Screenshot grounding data
*** Begin section ***

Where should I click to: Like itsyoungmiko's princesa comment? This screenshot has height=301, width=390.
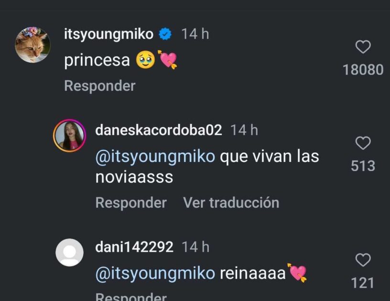coord(363,47)
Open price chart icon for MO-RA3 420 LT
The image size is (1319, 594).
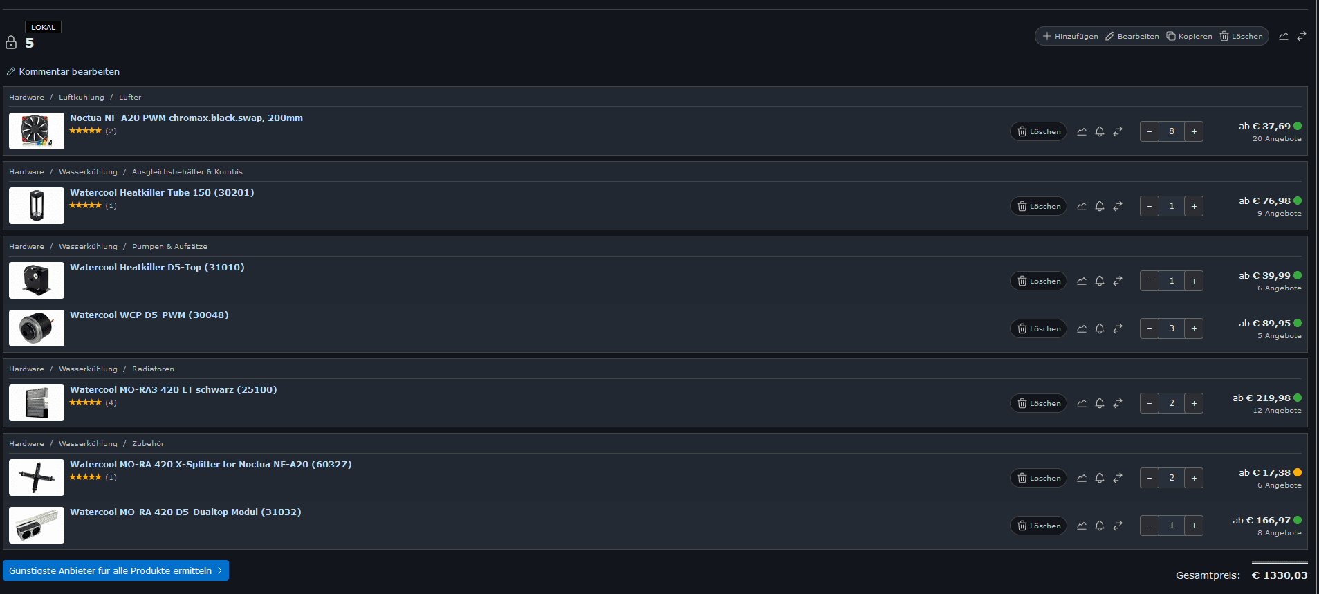pyautogui.click(x=1082, y=403)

*** End section ***

What the task asks
Retype every record as it stands. None of the pictures should appear.

Response to the task
Where should I click to: Like itsyoungmiko's princesa comment? This screenshot has height=301, width=390.
coord(363,47)
Open price chart icon for MO-RA3 420 LT
The image size is (1319, 594).
pyautogui.click(x=1082, y=403)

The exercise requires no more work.